[PATCH] D119216: [AMDGPU] replace hostcall module flag with function attribute

Sameer Sahasrabuddhe via Phabricator via cfe-commits cfe-commits at lists.llvm.org
Tue Feb 8 09:01:44 PST 2022

sameerds added inline comments.

Comment at: llvm/lib/Target/AMDGPU/AMDGPUAttributor.cpp:198
+    const auto *STI = TM.getMCSubtargetInfo();
+    return llvm::AMDGPU::getHostcallImplicitArgPosition(STI);
+  }
arsenm wrote:
> The ABI should not be a property of the subtarget, and the global subtarget shouldn't be used
I don't understand what the objection is. Existing functions that check the ABI version clearly do so by accessing the subtarget. I am merely following existing practice.

I have now rearranged the code a bit. Maybe this works? To be honest, I am not very familiar with how ABI information is tracked. I will heartily welcome any advice on how to retrieve the ABI version and then determine the location of the hostcall implicit arg.

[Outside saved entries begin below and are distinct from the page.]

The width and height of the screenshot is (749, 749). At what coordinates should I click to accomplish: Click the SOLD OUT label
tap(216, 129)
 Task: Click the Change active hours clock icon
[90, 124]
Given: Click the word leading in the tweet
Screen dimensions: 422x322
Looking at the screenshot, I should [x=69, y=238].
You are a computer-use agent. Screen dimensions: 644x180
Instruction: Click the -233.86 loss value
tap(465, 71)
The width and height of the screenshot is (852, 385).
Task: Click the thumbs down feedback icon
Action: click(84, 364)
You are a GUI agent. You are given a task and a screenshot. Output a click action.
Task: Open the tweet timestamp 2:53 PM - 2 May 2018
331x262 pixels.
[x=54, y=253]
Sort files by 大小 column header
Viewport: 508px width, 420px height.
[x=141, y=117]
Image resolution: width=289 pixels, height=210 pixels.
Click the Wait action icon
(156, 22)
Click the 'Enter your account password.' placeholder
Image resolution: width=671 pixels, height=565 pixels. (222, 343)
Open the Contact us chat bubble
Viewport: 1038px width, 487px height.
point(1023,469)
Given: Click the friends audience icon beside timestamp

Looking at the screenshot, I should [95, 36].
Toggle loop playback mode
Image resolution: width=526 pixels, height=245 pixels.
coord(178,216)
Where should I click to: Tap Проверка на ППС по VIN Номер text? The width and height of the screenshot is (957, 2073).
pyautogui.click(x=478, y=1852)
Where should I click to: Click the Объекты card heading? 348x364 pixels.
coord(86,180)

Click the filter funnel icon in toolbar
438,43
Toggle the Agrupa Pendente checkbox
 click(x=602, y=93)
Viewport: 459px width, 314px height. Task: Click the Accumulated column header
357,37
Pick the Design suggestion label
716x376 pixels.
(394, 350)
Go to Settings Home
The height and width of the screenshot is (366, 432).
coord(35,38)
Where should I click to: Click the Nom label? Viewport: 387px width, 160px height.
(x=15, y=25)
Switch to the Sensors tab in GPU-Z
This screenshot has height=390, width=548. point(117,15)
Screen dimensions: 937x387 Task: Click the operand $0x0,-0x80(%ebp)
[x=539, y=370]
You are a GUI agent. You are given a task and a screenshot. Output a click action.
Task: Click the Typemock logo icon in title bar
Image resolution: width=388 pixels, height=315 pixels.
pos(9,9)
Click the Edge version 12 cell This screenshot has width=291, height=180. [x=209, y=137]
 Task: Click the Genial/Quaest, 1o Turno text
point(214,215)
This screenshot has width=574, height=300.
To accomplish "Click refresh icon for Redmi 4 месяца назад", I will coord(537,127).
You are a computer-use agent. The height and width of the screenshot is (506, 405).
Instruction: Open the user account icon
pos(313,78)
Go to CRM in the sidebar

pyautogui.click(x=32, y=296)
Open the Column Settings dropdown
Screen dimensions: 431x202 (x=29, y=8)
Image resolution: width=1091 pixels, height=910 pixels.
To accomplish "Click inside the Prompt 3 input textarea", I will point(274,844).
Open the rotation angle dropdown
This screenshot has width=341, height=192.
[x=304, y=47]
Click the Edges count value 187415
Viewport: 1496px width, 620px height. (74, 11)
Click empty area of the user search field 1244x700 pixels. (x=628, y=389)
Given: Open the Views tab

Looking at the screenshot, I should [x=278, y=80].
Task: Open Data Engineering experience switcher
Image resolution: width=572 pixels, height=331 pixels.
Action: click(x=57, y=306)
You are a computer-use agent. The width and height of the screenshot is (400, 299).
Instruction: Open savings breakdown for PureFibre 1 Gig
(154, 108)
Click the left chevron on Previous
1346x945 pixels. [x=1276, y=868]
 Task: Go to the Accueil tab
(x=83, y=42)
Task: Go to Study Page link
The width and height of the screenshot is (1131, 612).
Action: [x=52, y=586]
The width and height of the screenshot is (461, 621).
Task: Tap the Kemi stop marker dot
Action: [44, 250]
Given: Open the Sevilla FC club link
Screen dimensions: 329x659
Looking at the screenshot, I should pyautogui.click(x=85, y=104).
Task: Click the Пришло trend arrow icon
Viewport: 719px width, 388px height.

Comment at: llvm/lib/Target/AMDGPU/AMDGPUAttributor.cpp:521
+      while (!WorkList.empty()) {
+        auto UseInfo = WorkList.back();
arsenm wrote:
> Can you use checkForAllUses instead of creating your own worklist?
checkForAllUses does not track sufficient state to catch every load that happens to overlap with the hostcall pointer. The only pattern likely to happen in real life is "GEP to offset 24, typecast to i64*, load 8 bytes". But unless we can guarantee that this is the only pattern, we need something robust.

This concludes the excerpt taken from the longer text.